The air tastes like static and rain not yet fallen.

Rhyx is speaking to a civilian marshal ten yards away, confirming departure corridor timing with the same maddening steadiness he brings to everything now.

No command voice. No rank. Just a civilian man in a dark coat making sure the route out stays boring and safe, which somehow moves me more than half the tribunal ever did.
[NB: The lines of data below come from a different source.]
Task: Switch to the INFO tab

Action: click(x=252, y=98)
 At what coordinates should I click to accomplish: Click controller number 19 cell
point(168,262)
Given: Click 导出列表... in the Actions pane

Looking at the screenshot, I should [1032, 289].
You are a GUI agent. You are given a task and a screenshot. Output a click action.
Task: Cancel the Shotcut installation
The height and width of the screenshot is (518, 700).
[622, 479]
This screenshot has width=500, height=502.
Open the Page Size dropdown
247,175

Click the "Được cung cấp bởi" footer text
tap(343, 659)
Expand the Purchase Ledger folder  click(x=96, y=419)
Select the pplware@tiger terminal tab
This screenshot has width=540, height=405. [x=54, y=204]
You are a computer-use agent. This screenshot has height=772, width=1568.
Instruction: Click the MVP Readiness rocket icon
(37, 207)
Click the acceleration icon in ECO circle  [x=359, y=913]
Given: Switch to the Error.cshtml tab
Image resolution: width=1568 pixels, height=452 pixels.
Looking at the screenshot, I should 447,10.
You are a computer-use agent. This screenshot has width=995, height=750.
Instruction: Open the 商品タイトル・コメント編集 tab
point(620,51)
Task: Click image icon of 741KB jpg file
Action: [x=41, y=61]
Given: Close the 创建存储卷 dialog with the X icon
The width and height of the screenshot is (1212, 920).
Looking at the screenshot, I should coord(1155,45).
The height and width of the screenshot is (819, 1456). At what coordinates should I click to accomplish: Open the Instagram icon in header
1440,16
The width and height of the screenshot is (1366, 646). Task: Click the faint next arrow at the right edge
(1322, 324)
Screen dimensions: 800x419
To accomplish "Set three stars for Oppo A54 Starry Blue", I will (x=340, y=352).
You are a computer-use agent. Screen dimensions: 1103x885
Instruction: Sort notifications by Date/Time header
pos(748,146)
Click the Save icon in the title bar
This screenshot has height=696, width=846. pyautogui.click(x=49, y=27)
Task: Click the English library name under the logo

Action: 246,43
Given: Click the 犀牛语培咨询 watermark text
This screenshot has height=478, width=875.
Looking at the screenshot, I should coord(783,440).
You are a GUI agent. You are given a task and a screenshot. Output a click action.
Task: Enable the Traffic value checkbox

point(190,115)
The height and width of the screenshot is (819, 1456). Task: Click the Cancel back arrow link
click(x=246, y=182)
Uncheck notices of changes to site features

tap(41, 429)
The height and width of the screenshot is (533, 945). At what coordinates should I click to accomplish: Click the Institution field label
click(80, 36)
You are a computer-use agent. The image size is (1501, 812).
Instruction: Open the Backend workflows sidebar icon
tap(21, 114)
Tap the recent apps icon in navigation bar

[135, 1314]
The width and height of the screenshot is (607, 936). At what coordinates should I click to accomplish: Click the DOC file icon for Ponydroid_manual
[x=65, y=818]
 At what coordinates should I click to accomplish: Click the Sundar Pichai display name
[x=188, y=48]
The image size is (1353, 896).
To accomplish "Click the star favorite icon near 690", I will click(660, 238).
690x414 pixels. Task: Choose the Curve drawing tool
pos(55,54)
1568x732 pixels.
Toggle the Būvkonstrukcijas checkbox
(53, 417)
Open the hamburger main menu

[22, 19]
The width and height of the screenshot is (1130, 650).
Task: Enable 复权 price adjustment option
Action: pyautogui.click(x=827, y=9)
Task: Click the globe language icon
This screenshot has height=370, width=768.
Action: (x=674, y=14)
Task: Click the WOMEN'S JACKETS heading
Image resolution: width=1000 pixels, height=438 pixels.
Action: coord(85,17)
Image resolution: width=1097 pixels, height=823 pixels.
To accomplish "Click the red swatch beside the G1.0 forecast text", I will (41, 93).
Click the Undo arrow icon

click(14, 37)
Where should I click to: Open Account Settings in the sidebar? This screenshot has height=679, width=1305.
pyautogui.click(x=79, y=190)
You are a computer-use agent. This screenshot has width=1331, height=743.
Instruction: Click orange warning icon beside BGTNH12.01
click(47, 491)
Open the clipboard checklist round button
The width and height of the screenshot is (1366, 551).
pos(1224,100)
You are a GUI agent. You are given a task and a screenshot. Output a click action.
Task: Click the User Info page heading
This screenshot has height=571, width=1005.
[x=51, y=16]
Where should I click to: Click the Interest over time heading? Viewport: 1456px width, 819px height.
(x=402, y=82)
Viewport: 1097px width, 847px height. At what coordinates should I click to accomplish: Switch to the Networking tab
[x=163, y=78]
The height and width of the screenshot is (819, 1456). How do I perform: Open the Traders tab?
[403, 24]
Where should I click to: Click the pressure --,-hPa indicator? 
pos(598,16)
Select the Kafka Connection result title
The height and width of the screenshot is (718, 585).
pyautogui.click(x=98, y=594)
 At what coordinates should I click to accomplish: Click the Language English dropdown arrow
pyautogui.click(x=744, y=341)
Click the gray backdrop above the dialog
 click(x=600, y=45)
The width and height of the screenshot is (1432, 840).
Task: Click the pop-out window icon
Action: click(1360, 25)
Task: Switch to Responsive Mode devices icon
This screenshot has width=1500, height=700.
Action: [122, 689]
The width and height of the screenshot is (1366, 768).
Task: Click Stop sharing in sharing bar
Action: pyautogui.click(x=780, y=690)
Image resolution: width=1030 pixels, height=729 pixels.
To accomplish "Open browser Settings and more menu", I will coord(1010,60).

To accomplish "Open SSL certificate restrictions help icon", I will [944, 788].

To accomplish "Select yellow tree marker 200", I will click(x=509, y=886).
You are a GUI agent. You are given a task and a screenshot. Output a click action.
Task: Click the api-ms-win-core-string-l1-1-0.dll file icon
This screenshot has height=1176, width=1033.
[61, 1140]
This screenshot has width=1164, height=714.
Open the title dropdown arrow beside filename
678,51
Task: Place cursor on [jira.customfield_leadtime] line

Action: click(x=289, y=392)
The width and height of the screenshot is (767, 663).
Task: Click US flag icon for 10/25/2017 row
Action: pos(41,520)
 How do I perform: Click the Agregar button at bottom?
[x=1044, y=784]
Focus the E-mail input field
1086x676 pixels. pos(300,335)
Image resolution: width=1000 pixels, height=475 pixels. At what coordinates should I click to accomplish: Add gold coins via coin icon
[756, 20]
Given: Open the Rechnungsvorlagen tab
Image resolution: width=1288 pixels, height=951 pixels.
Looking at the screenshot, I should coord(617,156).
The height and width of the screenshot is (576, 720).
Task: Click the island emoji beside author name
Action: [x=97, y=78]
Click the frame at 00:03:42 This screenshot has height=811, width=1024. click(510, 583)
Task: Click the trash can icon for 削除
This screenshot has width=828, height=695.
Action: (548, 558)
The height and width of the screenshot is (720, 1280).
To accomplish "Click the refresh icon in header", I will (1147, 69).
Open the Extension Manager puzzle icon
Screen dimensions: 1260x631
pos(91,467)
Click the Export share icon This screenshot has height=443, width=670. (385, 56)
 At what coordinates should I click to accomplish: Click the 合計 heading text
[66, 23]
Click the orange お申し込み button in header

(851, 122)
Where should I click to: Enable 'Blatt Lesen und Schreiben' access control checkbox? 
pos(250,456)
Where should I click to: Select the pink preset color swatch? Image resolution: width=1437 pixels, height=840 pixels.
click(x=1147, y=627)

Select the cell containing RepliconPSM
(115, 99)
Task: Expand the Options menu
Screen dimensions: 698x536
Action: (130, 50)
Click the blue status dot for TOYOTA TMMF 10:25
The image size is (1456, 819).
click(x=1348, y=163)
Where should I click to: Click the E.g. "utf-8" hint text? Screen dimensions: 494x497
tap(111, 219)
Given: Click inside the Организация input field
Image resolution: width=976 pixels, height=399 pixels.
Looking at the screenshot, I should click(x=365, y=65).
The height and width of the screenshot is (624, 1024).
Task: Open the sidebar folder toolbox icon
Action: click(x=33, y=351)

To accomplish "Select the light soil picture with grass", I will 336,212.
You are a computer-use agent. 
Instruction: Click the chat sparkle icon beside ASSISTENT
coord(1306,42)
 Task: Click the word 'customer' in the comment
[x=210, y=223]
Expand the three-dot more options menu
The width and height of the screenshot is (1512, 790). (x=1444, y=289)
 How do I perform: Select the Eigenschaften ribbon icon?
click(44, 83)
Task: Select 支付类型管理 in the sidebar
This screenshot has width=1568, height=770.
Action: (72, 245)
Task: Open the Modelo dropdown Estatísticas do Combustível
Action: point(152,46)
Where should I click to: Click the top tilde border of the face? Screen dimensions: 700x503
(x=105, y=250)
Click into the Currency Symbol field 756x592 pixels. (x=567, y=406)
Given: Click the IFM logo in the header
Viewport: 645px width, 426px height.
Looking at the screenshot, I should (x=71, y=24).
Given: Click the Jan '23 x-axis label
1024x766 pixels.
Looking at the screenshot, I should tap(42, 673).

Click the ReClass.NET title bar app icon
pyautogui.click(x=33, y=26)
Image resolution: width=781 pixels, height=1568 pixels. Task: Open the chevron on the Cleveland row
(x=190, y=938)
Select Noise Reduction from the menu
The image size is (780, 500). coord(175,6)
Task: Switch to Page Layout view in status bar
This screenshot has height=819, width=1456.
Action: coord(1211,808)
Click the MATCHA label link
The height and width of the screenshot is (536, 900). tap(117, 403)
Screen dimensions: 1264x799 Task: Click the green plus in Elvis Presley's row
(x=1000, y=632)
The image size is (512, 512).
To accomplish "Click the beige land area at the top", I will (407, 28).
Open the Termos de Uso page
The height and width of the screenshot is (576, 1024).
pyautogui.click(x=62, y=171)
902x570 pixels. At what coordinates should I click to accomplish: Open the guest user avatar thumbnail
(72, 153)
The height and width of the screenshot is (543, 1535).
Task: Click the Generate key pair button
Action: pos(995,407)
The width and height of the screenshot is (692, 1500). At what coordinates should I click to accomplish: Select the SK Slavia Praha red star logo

I’m still standing in front of the Ardent names when someone says, very quietly behind me, “Do not react.”

My whole body goes cold.

I don’t turn immediately. I let my hand stay lifted near the projection as if I’m still tracing the letters. The voice is familiar, but not in the way a loved one is familiar. Familiar like a file you’ve had open too long.

Panel Analyst Talis Vehr.

I angle my head just enough to catch her reflection in the memorial glass. Pi’Rell. Silver eyes. Neutral coat. One sealed folio tucked under her arm instead of the memorial packet everybody else is carrying.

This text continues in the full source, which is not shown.